Your instructions: Copy out word for word the opening of the items below, from the very first line through the line containing "coordinates (850, 570).".

Items on finding words and elements
= = = = = = =

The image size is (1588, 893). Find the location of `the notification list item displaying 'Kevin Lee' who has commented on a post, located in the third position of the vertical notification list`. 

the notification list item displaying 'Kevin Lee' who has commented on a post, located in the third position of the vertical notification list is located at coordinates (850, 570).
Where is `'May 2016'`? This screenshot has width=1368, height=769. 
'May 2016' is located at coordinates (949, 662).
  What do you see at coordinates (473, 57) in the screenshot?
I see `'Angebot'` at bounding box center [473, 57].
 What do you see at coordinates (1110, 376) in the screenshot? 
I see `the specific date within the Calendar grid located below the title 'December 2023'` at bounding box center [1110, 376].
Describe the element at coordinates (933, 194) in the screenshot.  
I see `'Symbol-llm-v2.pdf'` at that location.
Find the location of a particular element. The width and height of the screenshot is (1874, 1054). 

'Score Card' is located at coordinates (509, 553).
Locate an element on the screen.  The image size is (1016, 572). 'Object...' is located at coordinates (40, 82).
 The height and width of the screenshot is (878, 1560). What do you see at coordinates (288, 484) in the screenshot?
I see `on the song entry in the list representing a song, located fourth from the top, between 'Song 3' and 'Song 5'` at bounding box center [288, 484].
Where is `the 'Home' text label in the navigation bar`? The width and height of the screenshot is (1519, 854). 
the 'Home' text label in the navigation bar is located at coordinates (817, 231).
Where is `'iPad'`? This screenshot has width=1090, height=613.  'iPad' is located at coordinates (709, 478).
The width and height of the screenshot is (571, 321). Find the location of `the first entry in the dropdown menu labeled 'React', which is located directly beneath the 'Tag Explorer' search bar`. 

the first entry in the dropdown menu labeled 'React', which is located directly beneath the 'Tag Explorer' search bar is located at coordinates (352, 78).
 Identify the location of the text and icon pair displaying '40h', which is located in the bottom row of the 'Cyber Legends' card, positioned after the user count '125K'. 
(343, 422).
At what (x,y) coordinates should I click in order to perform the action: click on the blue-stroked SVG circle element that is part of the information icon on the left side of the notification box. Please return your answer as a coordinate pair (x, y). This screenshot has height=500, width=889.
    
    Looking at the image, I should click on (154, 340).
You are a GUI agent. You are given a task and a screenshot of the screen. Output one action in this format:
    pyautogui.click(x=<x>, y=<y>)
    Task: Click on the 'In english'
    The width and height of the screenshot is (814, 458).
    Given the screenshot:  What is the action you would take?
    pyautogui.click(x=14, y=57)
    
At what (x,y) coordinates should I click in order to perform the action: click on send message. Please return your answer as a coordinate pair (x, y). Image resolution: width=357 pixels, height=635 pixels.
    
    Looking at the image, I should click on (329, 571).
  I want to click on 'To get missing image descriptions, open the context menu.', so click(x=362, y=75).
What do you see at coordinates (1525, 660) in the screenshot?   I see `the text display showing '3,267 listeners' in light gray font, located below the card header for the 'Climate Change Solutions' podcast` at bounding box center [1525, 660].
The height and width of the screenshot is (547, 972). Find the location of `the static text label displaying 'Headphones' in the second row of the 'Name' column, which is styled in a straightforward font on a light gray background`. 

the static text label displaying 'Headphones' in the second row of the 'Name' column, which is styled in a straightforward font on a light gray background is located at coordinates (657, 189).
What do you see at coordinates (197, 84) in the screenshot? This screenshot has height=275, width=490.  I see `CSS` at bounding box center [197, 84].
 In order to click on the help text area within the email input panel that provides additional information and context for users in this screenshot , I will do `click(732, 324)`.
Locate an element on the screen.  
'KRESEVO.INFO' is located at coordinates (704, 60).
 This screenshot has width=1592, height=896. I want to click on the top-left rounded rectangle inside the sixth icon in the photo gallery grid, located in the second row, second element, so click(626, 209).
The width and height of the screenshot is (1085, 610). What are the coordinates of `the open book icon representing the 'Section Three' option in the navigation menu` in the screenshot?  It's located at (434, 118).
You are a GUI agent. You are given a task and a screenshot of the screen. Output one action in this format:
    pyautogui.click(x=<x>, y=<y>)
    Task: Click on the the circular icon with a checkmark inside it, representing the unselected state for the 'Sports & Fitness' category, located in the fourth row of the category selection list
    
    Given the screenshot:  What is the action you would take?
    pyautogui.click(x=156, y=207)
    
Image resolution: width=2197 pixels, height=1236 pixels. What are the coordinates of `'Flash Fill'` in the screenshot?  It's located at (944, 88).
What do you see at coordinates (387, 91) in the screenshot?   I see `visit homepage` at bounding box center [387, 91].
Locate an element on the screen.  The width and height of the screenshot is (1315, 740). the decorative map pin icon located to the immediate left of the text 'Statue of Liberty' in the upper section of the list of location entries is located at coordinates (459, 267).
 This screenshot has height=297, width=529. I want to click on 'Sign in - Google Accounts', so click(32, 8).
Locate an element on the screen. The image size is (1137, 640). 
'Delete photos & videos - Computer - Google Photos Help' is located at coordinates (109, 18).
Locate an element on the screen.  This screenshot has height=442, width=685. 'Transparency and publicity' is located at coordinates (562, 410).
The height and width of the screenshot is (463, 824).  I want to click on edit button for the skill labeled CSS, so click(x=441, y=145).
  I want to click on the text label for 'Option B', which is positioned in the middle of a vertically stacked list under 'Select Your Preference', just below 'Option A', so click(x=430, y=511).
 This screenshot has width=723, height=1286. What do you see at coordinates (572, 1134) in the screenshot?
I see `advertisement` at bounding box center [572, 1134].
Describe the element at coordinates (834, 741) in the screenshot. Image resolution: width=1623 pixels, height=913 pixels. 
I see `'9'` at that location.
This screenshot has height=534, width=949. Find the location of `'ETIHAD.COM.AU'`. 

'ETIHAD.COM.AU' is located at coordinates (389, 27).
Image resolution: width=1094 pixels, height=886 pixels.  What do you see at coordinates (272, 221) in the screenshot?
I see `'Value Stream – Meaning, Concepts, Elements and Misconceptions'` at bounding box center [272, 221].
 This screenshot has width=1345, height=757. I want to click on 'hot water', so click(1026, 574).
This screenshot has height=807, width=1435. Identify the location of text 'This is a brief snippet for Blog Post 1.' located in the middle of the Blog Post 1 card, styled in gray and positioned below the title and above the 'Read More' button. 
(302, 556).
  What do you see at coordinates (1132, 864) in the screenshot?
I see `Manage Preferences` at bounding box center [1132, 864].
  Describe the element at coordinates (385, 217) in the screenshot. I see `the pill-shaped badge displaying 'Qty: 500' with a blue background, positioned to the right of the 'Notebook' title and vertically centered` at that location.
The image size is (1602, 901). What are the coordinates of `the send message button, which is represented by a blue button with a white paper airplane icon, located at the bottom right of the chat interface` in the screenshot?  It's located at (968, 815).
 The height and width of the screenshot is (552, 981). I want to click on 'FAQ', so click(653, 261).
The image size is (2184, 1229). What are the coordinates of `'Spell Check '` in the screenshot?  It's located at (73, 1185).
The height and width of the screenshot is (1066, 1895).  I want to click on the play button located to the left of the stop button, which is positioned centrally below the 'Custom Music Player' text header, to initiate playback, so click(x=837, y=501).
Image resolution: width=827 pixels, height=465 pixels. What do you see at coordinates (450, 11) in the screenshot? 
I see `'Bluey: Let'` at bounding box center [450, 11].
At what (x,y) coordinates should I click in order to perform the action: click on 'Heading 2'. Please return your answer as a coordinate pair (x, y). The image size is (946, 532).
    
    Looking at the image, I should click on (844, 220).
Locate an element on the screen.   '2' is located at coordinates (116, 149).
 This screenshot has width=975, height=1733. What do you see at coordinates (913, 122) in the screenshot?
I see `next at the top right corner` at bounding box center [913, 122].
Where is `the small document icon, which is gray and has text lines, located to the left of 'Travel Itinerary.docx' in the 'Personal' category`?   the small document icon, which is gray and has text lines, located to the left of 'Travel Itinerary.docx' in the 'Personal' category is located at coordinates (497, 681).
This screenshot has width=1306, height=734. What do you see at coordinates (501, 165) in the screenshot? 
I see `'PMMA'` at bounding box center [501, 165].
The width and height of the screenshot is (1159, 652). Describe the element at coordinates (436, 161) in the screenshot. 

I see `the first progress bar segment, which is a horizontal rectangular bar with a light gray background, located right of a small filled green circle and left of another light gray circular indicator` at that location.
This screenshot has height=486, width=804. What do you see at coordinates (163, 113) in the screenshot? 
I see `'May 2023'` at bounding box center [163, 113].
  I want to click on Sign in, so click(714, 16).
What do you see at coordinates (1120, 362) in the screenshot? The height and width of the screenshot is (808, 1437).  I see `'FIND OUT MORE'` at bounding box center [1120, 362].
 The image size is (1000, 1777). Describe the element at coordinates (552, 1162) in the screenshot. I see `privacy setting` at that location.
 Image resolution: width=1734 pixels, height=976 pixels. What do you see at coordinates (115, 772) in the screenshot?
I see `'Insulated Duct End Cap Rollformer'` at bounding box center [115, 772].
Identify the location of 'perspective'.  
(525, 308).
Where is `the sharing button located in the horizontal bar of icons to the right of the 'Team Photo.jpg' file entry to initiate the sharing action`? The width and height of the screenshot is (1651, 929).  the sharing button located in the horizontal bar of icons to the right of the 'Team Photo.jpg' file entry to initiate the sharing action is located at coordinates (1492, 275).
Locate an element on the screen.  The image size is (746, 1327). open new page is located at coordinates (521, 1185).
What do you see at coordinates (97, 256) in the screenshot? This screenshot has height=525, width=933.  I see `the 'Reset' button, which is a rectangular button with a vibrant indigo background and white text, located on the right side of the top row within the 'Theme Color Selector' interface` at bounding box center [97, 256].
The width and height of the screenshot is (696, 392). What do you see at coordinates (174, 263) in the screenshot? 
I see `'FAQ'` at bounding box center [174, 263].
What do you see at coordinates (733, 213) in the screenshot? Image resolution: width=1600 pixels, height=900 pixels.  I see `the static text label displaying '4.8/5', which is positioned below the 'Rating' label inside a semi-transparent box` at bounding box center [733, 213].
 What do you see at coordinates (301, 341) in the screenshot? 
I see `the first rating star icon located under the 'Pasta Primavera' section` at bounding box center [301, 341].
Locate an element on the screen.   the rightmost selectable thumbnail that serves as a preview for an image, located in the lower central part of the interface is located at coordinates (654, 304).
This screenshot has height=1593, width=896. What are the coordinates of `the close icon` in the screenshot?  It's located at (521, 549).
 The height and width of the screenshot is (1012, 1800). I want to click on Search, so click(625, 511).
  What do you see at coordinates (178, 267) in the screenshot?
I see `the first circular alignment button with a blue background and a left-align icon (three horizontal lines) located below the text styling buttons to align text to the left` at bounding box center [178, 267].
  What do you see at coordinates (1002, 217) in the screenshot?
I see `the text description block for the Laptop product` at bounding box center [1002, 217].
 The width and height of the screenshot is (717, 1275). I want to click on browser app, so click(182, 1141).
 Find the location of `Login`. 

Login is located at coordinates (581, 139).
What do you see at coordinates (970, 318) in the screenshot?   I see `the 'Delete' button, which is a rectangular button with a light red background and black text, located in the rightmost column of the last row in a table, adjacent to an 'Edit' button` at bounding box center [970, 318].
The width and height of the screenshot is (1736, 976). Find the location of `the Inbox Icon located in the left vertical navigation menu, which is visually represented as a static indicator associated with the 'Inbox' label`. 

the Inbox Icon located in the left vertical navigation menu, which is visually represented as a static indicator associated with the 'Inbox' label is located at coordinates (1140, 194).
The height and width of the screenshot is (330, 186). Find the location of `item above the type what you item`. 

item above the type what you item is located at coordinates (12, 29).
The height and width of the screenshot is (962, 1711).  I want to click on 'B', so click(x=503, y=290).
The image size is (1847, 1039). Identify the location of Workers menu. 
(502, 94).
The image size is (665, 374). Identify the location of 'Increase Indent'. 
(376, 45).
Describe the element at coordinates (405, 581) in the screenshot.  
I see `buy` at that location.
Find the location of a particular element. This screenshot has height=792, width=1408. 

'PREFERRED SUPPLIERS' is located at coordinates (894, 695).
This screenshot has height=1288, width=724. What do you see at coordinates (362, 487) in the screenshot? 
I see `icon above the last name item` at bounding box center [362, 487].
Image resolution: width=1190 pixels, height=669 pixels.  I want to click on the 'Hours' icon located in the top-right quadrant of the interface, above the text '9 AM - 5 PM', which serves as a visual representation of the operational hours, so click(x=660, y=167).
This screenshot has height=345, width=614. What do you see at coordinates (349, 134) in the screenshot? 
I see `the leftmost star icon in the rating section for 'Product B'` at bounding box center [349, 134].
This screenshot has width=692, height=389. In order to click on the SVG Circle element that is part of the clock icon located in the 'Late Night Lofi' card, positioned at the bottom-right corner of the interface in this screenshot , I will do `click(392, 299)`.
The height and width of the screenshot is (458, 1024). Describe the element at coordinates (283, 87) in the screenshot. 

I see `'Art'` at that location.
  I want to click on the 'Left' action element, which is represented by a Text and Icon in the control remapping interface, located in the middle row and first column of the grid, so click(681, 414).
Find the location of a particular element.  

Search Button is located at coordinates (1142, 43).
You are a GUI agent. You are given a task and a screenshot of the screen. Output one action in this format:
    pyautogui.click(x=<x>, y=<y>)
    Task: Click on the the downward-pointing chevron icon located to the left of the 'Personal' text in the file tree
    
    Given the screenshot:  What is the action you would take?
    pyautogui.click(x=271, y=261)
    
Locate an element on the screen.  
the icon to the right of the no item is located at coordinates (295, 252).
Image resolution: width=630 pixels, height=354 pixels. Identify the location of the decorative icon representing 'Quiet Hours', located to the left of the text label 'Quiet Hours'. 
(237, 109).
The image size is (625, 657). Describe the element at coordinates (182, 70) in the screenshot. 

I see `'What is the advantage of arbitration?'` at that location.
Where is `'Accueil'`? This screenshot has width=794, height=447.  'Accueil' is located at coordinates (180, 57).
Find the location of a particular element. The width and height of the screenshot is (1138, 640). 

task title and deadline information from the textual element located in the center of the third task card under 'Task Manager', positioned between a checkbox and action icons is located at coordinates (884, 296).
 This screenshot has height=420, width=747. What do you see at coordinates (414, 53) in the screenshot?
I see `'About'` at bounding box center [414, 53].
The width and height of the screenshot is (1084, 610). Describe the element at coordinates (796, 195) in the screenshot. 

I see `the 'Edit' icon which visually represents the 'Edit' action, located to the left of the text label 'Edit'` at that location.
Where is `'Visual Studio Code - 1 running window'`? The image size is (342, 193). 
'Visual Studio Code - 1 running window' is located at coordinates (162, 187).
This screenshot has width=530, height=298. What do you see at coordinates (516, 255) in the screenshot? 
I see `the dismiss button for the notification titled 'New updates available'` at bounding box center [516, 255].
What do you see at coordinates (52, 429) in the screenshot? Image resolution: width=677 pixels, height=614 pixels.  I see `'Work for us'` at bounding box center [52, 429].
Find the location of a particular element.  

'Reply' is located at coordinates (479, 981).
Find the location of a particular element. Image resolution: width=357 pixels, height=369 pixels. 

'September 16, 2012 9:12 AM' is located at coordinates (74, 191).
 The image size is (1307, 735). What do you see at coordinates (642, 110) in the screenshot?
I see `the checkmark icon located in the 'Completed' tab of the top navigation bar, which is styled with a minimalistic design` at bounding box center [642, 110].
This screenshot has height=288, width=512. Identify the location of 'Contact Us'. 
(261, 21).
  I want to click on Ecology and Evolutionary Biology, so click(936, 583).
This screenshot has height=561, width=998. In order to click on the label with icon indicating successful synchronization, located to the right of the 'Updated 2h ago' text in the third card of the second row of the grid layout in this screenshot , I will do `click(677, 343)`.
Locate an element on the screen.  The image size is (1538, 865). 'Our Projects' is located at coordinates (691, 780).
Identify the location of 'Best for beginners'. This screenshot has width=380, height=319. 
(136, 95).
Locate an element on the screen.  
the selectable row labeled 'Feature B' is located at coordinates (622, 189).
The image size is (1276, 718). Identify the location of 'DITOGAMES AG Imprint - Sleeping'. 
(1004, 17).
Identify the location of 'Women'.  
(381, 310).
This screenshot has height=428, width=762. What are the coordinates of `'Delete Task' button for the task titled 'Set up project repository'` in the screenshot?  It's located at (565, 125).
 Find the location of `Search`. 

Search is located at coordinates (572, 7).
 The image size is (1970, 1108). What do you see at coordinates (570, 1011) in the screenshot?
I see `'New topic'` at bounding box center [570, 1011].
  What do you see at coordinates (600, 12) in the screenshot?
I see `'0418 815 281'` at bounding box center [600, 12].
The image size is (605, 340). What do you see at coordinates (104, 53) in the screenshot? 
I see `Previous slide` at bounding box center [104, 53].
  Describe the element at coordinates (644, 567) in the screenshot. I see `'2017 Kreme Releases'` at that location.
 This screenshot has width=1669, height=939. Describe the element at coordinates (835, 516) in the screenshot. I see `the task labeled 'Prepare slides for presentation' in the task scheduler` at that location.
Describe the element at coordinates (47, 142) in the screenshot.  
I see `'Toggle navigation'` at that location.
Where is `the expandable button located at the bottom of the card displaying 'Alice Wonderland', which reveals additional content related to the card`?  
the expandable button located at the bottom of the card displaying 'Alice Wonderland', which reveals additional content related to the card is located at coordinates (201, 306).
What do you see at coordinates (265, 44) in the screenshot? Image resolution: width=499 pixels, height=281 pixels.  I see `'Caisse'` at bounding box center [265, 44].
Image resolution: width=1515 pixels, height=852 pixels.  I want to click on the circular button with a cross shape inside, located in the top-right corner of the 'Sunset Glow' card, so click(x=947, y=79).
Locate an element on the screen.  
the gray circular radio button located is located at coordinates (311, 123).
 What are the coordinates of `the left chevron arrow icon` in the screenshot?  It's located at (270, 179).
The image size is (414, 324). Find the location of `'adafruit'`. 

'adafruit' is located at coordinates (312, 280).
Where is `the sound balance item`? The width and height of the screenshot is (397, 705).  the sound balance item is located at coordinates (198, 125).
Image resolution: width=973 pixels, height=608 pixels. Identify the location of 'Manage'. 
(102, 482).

= = = = = = =

Correct response:
The image size is (1588, 893). Find the location of `the notification list item displaying 'Kevin Lee' who has commented on a post, located in the third position of the vertical notification list`. 

the notification list item displaying 'Kevin Lee' who has commented on a post, located in the third position of the vertical notification list is located at coordinates (850, 570).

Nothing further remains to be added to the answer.